Ironically, if you take the growth and competitiveness secondary objective and just apply it to recapitalisation, it turns on its head and becomes a risk-reduction tool, because it basically limits the ability of the collapse of one bank to then infect all the other banks within the system. That seems to me to be a risk-reduction strategy, so I am very much in favour of the way in which it has been crafted under Amendment 7. I say that to reassure others in this House who may be afraid that playing fast and loose with the competitiveness and growth agenda is always a risk-increasing agenda rather than a risk-reduction agenda. In this narrow role, it works in the opposite direction.
I rise briefly to speak to Amendment 7 in the name of the noble Baroness, Lady Bowles of Berkhamsted, and Amendment 16 in the name of my noble friend Lady Noakes.
On Amendment 7, I will not reiterate the points raised. I deeply appreciated the explanation by the noble Baroness, Lady Kramer, as to how she got to her supportive position. From our perspective, we feel that Amendments 7 is a reasonable objective that would ensure the Bank facilitates the international competitiveness of the UK economy and economic growth in the medium term—that is very clear. It also has the ability to look at the level of risk within the banking sector over the medium term. Given the Government’s stated objective of focusing on economic growth, I am very interested to hear the Minister’s view on these amendments.
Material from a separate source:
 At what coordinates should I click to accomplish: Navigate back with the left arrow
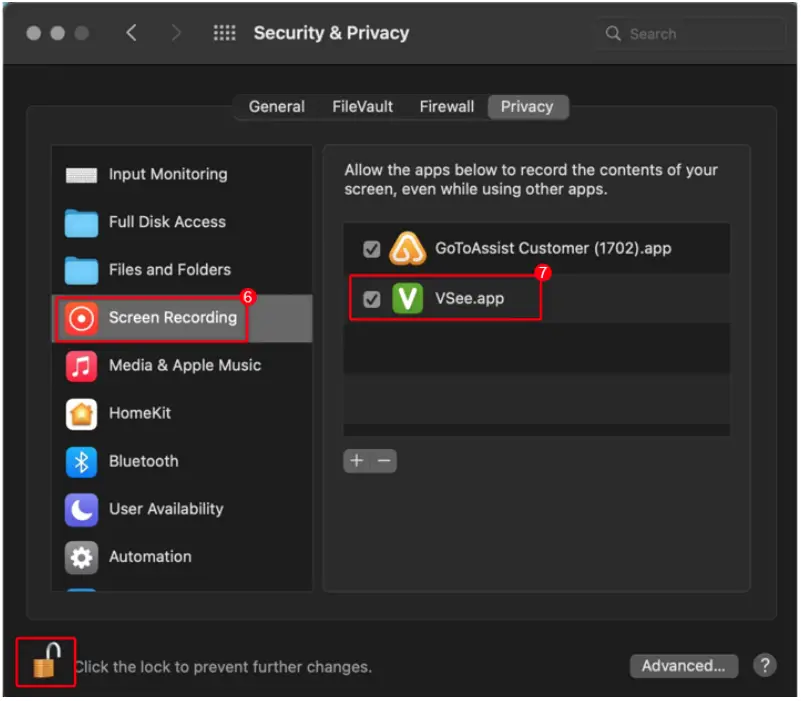pos(132,32)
Amendment 16 in the name of my noble friend Lady Noakes, which I have signed, seeks to minimise the net costs recouped from the banking sector via this mechanism. Again, it is a very sensibly drafted amendment that would improve the Bill, and I look forward to hearing the Minister’s response.
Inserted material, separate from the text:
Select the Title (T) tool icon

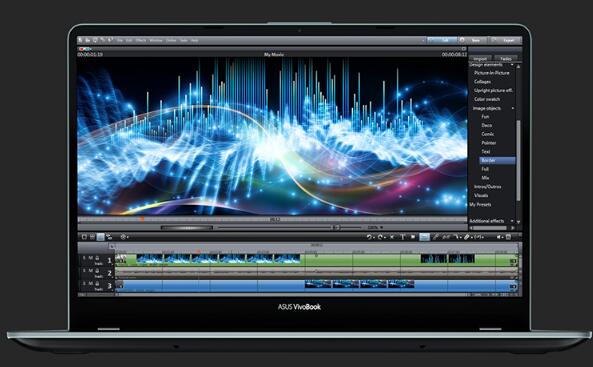click(x=402, y=237)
My Lords, I added my name to the amendment but I am glad that the noble Lord, Lord Vaux, will not be pressing it because, as he explained, there are difficulties with it.
I pay tribute to the noble Lord for chasing this issue down because it is a very real issue that could arise in certain defined circumstances, as he explained. I am not convinced that the solution of simply transferring assets into the bridge bank actually works. The complexities of a bank mean that you have liabilities—that is how you fund yourself from market sources—and in practice it may well be difficult. I hope the Government will take this away and find a way of minimising the likelihood that that ever happens, whether in the code of practice or otherwise, in discussion with the Bank of England.
My Lords, the point that the noble Lord, Lord Vaux, has been making is significant and crucial in shaping the way in which the Bank of England approaches the resolution of banks when they fail.
Unlike the noble Baroness, Lady Noakes, I think there is a potential path of looking at the sale of the assets rather than the sale of the equity. That is the normal practice that one would follow in order not to transfer liabilities over to the new recovering entity. I fully understand all the complexities, and I hope the Minister will take this up with the Bank of England in his discussions. It requires a lot more work but it could get us out of some very nasty traps in future, and it will be more likely to do so if there has been thought beforehand rather than it being a reaction in a situation of emergency.